───── LISTED ENTRIES ─────

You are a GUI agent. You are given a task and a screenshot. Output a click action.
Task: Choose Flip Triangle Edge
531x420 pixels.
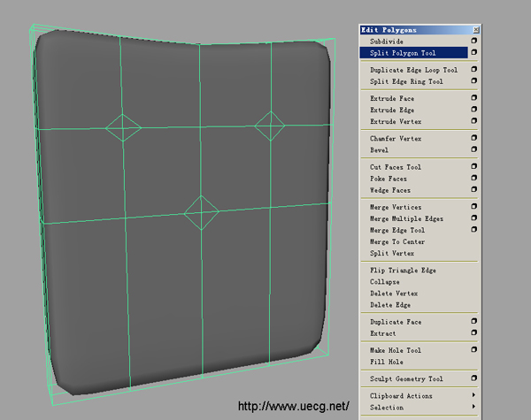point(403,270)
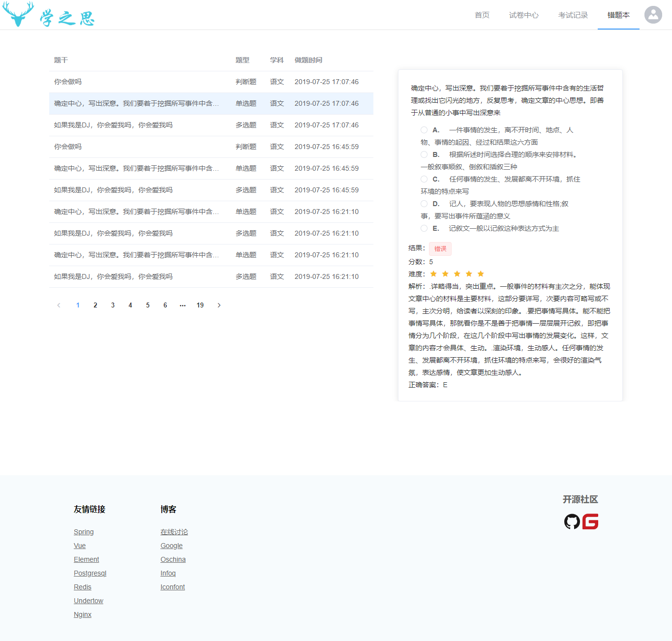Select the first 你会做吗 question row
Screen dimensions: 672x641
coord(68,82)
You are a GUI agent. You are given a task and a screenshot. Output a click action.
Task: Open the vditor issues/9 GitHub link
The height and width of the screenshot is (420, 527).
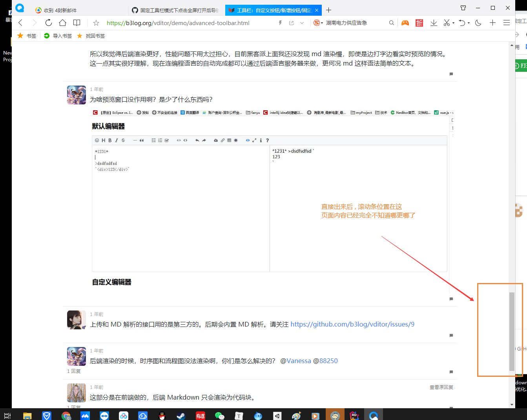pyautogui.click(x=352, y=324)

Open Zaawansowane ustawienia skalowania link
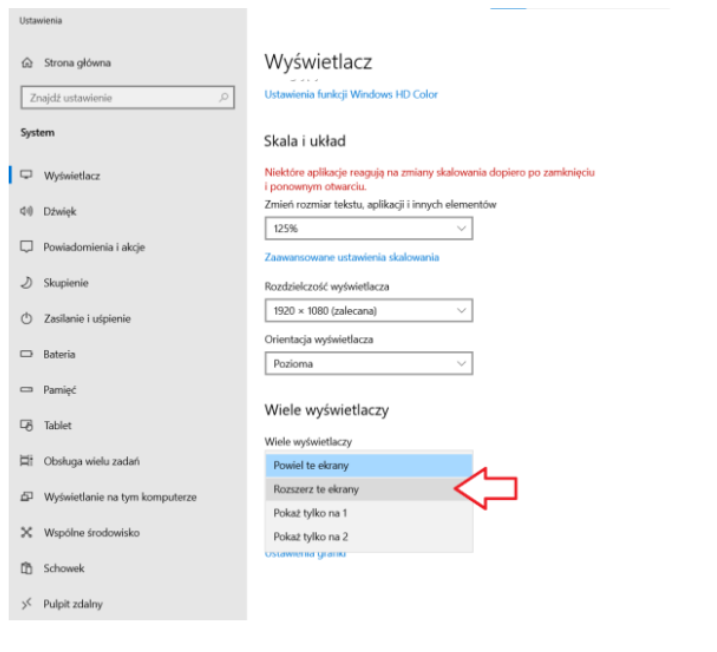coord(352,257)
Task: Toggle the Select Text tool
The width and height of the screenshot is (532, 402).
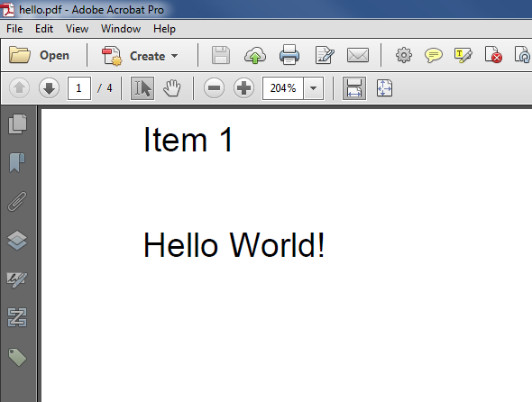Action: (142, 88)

─────

== WHAT YOU HAVE TO DO ==
Reproduce exactly, and only, the part of the entries above that runs from the line with "The height and" to the last line, both included. Pictures stay out.

== WRITTEN RESPONSE ==
The height and width of the screenshot is (420, 527).
pyautogui.click(x=352, y=324)

Open Zaawansowane ustawienia skalowania link
coord(352,257)
Task: Toggle the Select Text tool
The width and height of the screenshot is (532, 402).
Action: (142, 88)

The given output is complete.